You could perhaps add this to all queries, even if set to a high value (like 30 seconds) which should help to curtail long running queries. I’ve started adding that to nearly all queries, and these ‘zoombie’ threads, have all but disappeared.
Looking at that query it seems to be a ‘full table scan’. ie there is no MATCH() clause.
While manticore is pretty good at them, because attributes are usually held entirely in memory, they are not very efficient. Particular as its a Distributed index.
… so the long running can be in an uninterupteable section. Its likely in the sort phase (the only way to implement aht query is to load all records, and sort them all (on each remote index). Before returning results to master and sorting again. Those sorts phases could be a lot of work, and wont be interupted in the middle. I htink max_query_time is only checked at intermediate points between query stages.
Frankly such a query might be better implemented in database, ie the database can optimze that query using an index scan.
Thanks Barry. My apologize, I shortened that query. Normally, this query runs in about 0.1s but every once in a while it gets stuck. Here is the complete query:
SELECT altvendorpartcode,upceancode,partdescription,partscatalogcode,brandname,partcategorycode,currentprice,binlocation,qtyonhand,qtyavailable
,organizationid,dealershipid,dealerinventorypartid,isdiscontinued,partid,partscatalogid,partisprivate,isactive,vendorpartcode,vendorcode
,IF(dealerinventorypartid=’’,1,0) AS isredpart FROM dx1partsalldist WHERE MATCH(‘420230920*’) AND (dealershipid IS NULL OR (dealershipid=‘0c610336-1c49-4887-b1f6-85c5084679ed’ AND organizationid=‘c4b82774-caab-4856-a073-101f39332fdd’)) AND isactive=1 GROUP BY partid WITHIN GROUP ORDER BY isredpart ASC ORDER BY isredpart ASC,altvendorpartcode ASC LIMIT 0,50 OPTION max_query_time=12000;
According to index name dx1partsalldist it is a distributed index. max_query_time is local index option, ie for distributed index every index will get option value and breaks search if time limit reached. However distributed index will process all indexes sequential or parallel depends on distributed index type.
ie for worst case of sequential processing of 10 local index in distributed and max_query_time=12000 you still get reply after 120 sec.
For distributed index with remote agent you could per distributed index use config option agent_query_timeout
Thanks Stan. I appreciate the explanation. This distributed index has 3 local RT index and the query was still running after 10 minutes. I had to restart manticore to get rid of it. Normally, that query runs in about 0.1s but occasionally it gets stuck and ties up a search thread. You get a few of those stuck queries and your search is effectively non-responsive.
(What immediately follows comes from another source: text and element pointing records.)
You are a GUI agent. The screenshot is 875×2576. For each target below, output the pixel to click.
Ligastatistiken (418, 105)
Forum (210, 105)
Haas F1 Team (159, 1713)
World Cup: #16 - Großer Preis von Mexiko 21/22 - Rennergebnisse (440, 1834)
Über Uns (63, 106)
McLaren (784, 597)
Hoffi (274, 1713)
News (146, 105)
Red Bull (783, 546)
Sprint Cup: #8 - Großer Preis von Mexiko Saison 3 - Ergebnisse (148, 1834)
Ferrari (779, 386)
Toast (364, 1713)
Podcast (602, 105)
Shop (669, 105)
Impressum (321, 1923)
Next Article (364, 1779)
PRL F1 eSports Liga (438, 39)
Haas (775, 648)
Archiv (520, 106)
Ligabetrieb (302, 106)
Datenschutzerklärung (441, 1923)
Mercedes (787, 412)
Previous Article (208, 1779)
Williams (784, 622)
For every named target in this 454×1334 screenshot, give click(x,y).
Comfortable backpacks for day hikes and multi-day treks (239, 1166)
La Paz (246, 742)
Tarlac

each RT index consists multiple disk chunks they are just plain indexes where RT performs search too and that option got applied to every each of them
You could check amount of disk chunks for these RT indexes with ‘show index status’ statement and could reduce disk chunks count with ‘optimize’ statement
Thank you for that clarification. Makes sense. We do try and run optimize index at least once a day. That distributed index has 3x4chunks so 12 chunks in total, it should not have run over 10 minutes. Thank you for the explanations. I learned a lot.